## CONSIGNE
Extrayez mot pour mot le passage du débat sur le jury qui va de « de Robaulx ; » à « jury de jugement. ».

## TEXTE DU DOCUMENT

▼

Trentesaux – Les orateurs qui m'ont précédé ont tous parlé dans mon sens. Je renonce à
la parole. (C., 24 janv.)
M. Helias d’Huddeghem – L'un de nos griefs les plus odieux, contre l'ancien gouvernement, a été
l'abolition du jury par simple arrêté. Si cette garantie tutélaire avait été
maintenue, jamais de fatales poursuites n'eussent été même tentées. La crainte
seule d'être frustré de l'institution du jury amena l'insurrection de
l'Amérique du Nord contre l'Angleterre. Aussi de nouveaux développements de
cette garantie furent-ils les résultats immédiats de la victoire populaire.
Le grand
jury se compose, aux États-Unis, de 12 à 24 citoyens ; pour qu'une accusation
puisse être admise, le suffrage de 12 est indispensable. Des conditions
nombreuses sont exigées pour faire partie du jury ; les noms de ceux qui
réunissent les qualités requises sont déposés dans une boîte (page 234) scellée, à la maison
municipale ; dans la quinzaine qui précède les assises, on tire au sort 36
jurés, parmi lesquels les 12 jurés définitifs sont choisis de la même manière.
Il est
inutile, messieurs, de vous faire observer que le mode de formation du jury est
infiniment plus libéral en Amérique qu'il ne l’est en France d'après le Code de
décembre 1808, encore en vigueur, puisque c'est par le soin des préfets que se
forme la liste du jury pour chaque session.
Je désire
que le jury soit établi tant pour les affaires criminelles que pour les
affaires politiques et de la presse, parce que je regarde comme indispensable
la distinction établie entre les juges du fait et les juges du droit ;
distinction sans laquelle le magistrat, décidant sans cesse de la vie et de
l'honneur des citoyens, pourrait se laisser aller, sans s'en apercevoir, aux
préventions les plus dangereuses, prendre l'habitude de la dureté et cesser
d'être impartial par crainte d'être trop indulgent. Personne ne pouvant se
croire à l'abri de toute action judiciaire, quelle n'est pas, messieurs,
l'importance d'une institution qui donne au prévenu des juges dont les intérêts
ne sont pas distincts de ceux de la société
?
Chaque
membre du jury est un arbitre inconnu d'avance ; il est nommé pour chaque
session et aussitôt avant la procédure. Ainsi plus de possibilité de cabales
antérieures, et d'ailleurs une latitude suffisante de récusation est laissée au
prévenu.
Le
jugement par jurés est une des plus belles conceptions que nous offre la suite
des siècles. (J. F., 24 jan..)
M.
le baron Beyts – Et moi aussi, messieurs, je voterai pour l'amendement de M.
de Robaulx ; et moi aussi je veux le jury en matière criminelle, et notamment le
jury de jugement, sans toutefois exclure le jury d'accusation que je ne crois
pas aussi nécessaire, et auquel, si j'étais obligé de choisir, je préférerais
le jury de jugement.

▲

## EXTRAIT DES DONNÉES
▼

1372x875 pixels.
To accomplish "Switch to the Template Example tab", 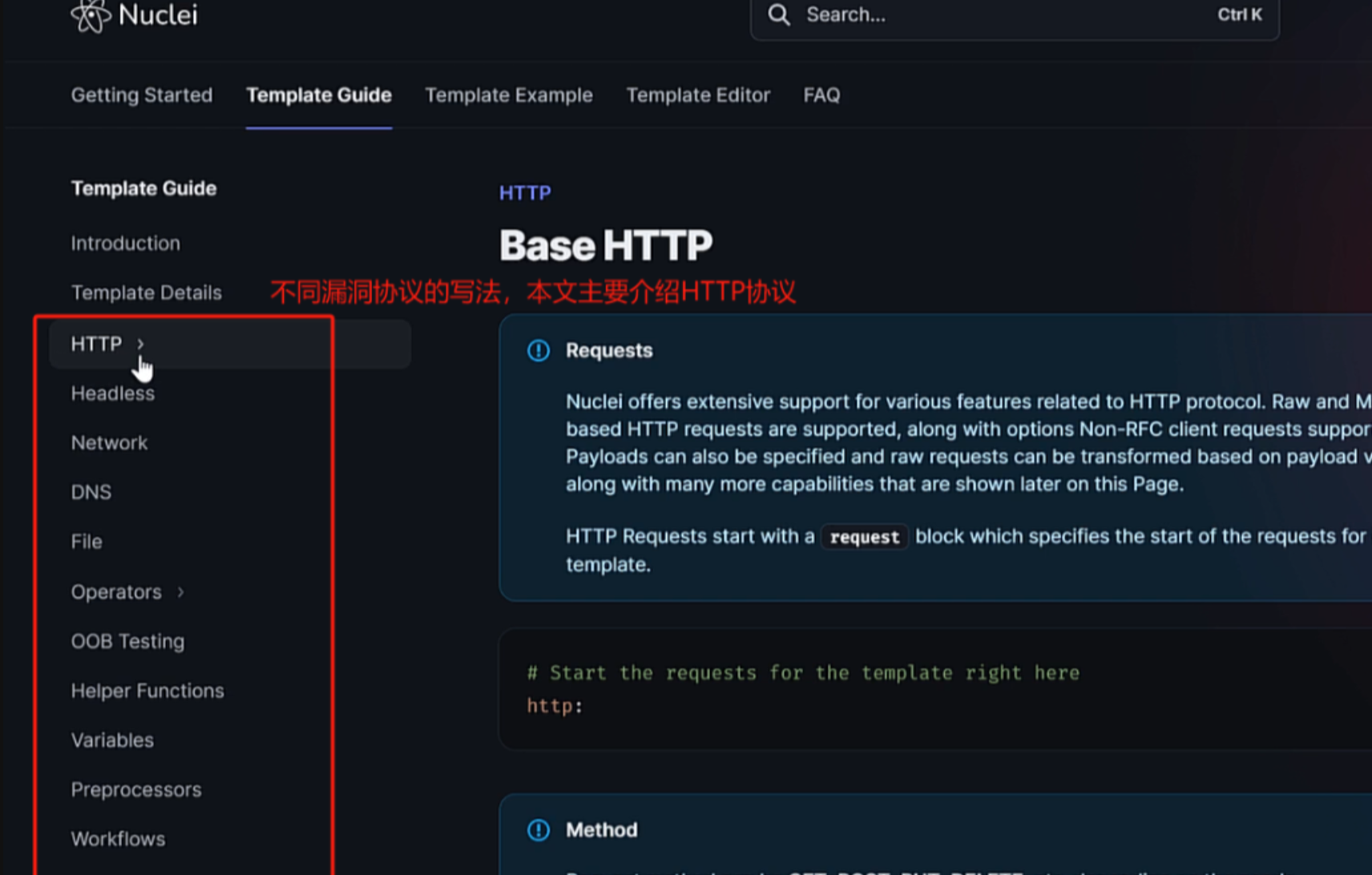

▲

## RÉPONSE COMPLÈTE
de Robaulx ; et moi aussi je veux le jury en matière criminelle, et notamment le
jury de jugement, sans toutefois exclure le jury d'accusation que je ne crois
pas aussi nécessaire, et auquel, si j'étais obligé de choisir, je préférerais
le jury de jugement.